All writers have a process that allows them to create. However, the art of "Writing" is often mistaken for that "Process." Hopefully this blog explains the difference, and inspires people to develop their crafts, become writers, or just keep on writing.

Friday, June 10, 2022


As I mentioned in my last post, I am in fact writing this post during the lunch break of a Writer's Workshop, so it will be brief but hopefully influential. There have only been a couple of sessions so far, but the vibe I am getting from the facilitators is that there are two kinds of writers: The ones who see writing as an ongoing process toward some greater purpose, and everyone else.

The part that stands out about the first group is they recognize that writing is, first and foremost, a personal mission that one must pursue on their own. Chances are, we all started off doing our own writing as school assignments before we decided to write our own essays and stories. However, at some point, some part of our mind said, "Hey, I like this, and I don't need Ms. Lester telling me what to write or how many pages it will be - I can do this whenever I want!" At some point, this moved from just a creative exercise into something more, and it began feeding into itself, turning someone who loves writing into a full-fledged writer.

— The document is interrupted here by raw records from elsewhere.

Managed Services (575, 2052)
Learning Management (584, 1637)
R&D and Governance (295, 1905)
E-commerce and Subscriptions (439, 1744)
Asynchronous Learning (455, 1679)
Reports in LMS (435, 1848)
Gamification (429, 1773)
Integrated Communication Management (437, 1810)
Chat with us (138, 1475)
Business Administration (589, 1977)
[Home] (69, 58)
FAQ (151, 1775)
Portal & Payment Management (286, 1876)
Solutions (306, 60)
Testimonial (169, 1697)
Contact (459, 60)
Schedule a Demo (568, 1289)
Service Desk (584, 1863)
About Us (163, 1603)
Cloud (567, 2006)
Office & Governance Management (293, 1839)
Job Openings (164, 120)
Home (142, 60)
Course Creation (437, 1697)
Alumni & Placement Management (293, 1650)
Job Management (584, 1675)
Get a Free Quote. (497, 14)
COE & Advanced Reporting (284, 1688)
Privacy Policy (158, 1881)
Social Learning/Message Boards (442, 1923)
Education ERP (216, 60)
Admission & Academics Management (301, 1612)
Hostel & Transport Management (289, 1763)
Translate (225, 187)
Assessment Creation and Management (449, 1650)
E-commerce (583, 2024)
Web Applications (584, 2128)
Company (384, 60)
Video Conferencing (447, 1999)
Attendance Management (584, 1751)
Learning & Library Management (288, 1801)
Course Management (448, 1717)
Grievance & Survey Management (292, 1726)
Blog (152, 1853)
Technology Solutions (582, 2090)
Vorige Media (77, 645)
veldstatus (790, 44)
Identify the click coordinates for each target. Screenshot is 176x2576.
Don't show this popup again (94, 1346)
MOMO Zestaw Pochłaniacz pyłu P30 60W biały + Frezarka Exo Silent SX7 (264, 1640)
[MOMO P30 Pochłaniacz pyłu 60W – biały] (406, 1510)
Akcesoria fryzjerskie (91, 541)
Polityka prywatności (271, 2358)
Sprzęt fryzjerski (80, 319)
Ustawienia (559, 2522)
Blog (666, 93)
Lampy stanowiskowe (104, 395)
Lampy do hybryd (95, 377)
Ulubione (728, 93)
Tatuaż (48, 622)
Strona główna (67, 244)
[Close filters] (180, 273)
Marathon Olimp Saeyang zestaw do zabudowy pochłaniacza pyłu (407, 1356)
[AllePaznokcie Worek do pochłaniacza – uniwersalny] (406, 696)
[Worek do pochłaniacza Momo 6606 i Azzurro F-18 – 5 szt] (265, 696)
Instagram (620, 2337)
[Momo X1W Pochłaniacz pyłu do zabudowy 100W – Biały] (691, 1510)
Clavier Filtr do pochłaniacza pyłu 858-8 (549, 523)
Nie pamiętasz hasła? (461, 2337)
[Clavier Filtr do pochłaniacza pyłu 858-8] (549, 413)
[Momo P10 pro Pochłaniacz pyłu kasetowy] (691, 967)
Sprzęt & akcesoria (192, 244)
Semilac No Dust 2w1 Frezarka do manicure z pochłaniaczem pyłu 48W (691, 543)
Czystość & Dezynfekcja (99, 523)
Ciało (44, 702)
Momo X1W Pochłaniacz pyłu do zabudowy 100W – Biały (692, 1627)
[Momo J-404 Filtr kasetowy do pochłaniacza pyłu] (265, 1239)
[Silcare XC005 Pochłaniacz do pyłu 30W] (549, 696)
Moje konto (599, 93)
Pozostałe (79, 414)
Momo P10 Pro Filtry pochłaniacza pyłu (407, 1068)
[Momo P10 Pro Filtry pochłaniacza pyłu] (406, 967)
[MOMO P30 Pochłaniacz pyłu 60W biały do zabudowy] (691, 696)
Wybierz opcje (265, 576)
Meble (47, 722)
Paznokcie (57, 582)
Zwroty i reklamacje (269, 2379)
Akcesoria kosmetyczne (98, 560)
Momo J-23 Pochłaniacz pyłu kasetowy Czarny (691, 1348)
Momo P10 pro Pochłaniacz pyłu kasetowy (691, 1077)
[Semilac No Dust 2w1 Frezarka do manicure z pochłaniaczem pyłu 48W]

Whatever the catalyst may have been, this starts a process that writers all understand on some level: Writing is an exercise in self-investment. You will reap dividends in line with how much effort you put into it. If you just write occasionally, you will progress at a slow, steady rate. However, the more you write, the more time you dedicate to creating and improving your work, the more you will be able to accomplish. So simple, yet so often overlooked. On that note, here are three tips to help motivate you to get better returns from self-investment.

  • The more you read, the more you write. Give yourself a chance to read different things, explore different subjects, and consume all kinds of pose and poetry. This doesn't necessarily improve your writing skills immediately, but it will push you toward trying to create things similar to what you've read.
  • The more you write, the more you write. This seems obvious, but it's more than just a statement. As you find yourself getting into the habit of writing regularly, your mind starts processing things differently and you see the world in a narrative form. I have writer friends who have committed themselves to this to the point where an idea will come to mind and they have to jot something down as soon as possible because their creative mind now demands it. Literally demands it. That is a truly dedicated writer, and they got this way by turning writing into a lifestyle.
  • Writing is a habit, not a goal. When someone sets out to write a book, it's an admirable task. However, the best books don't come from someone who said, "I want to write a book; what should it be about?" but rather, "I want to explore this story idea and see what comes of it." In the latter case, the goal is an ongoing process that just happens to create a novel as part of it. Life continues on after that, and more ideas come to life, but the product is often a result, not the objective.

Speaking of which, I need to quickly publish this and get back to the conference. And I guarantee you that come Monday, my mind and blog will be bubbling with ideas as a result of everything I hear today and tomorrow. And I can also assure you that in the midst of all this inspiration, I will also do a little writing.